To listen to Ellen Keane or Niamh McCarthy talk of their lives and the importance of sport to them and those around them brings you as close to the heart of why sport matters as you could ever hope.

We are playing at the top table on and away from the track and the pool and Para Sport is going from strength to strength.  Aside from being local backers of the Irish team Allianz have also thrown their weight behind the sport at global level and it is an area, along with that of Women in Sport that is considered globally to offer the best return on investment for brands looking to connect with a diversity agenda through sport.

Paralympics Ireland are understood to be close to signing a number of new commercial deals which will elevate their standing within the world of the business of sport in Ireland.

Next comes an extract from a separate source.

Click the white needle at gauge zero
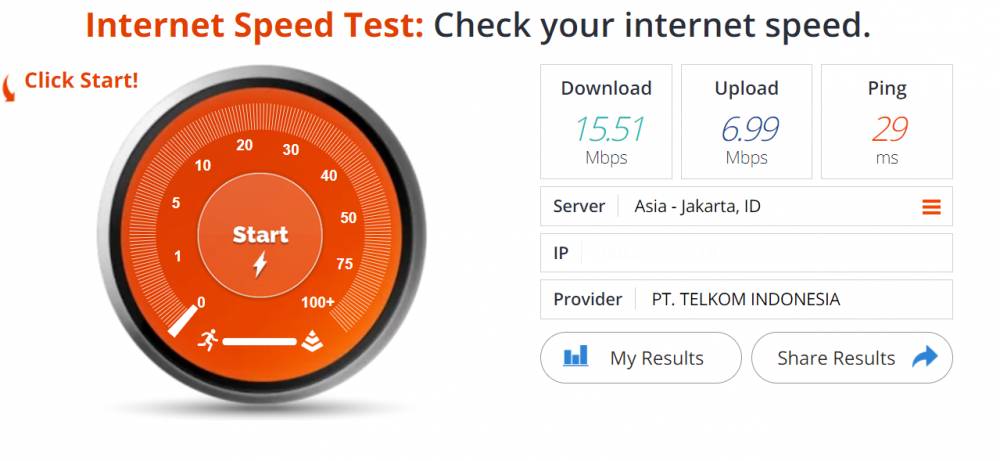The height and width of the screenshot is (461, 1000). (x=184, y=321)

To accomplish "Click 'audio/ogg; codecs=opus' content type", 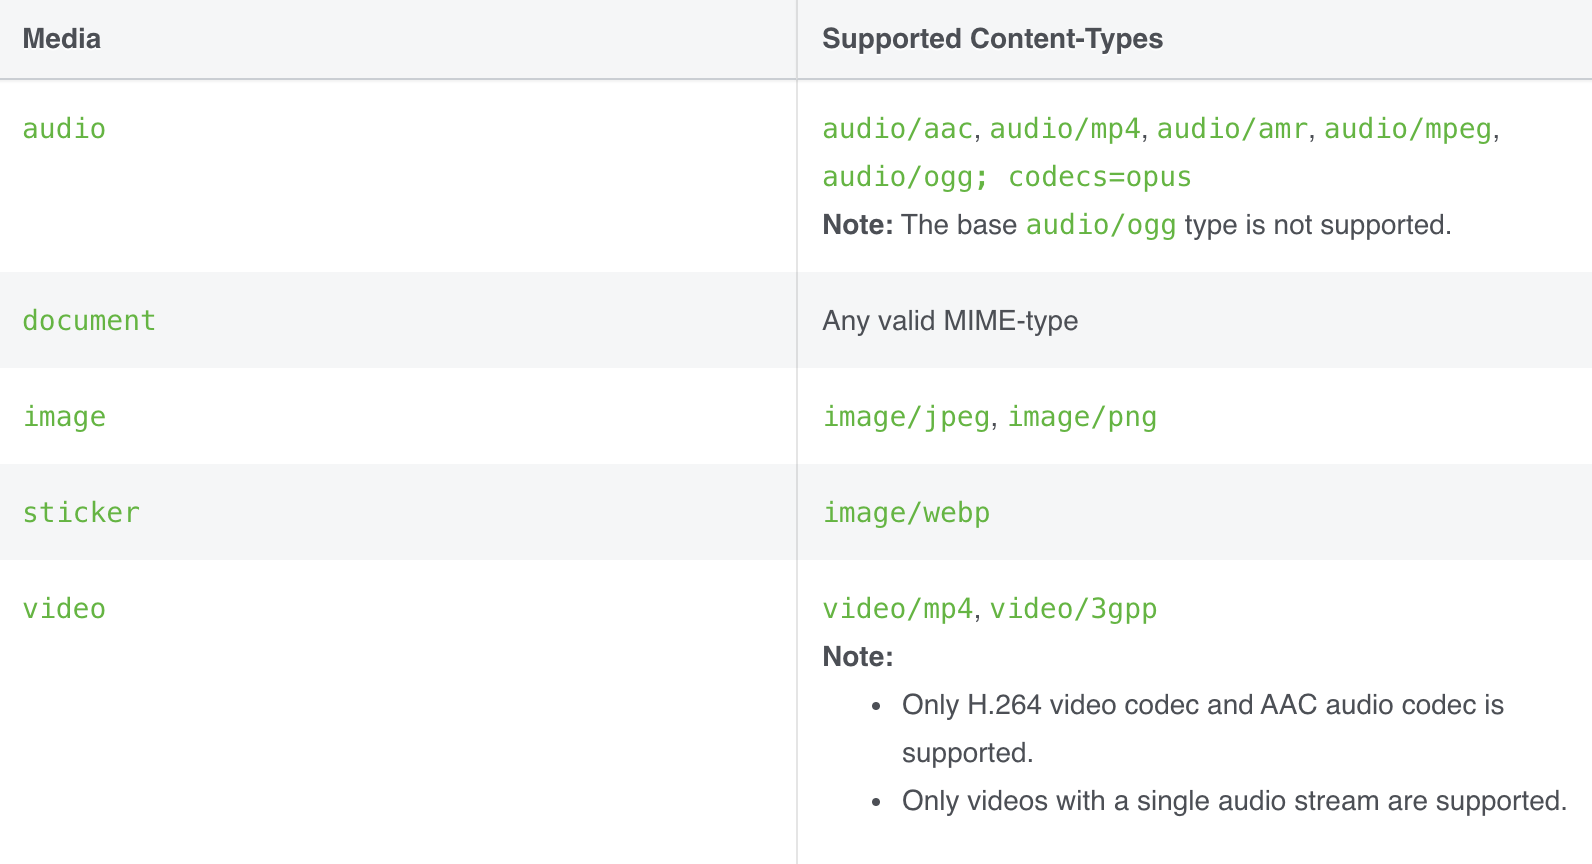I will (x=1007, y=177).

They have a new CEO in Miriam Malone and Chairman in John Fulham that have picked up the baton passed by Liam Harbison and Jimmy Gradwell. They have energy in abundance to fulfil the undoubted potential that is there.

The challenges they need to overcome have always been the long gaps in competition and interest outside the four-year Olympic cycle.  That is one which many sports face but if the events of last week in London tell us anything it is that Paralympic sport is growing into itself.

It has always had the capacity to change lives for the better. It is a credit to those who have put in the hard yards that it is now doing so on a bigger stage than ever, and on a stage where Ireland has a leading role to play.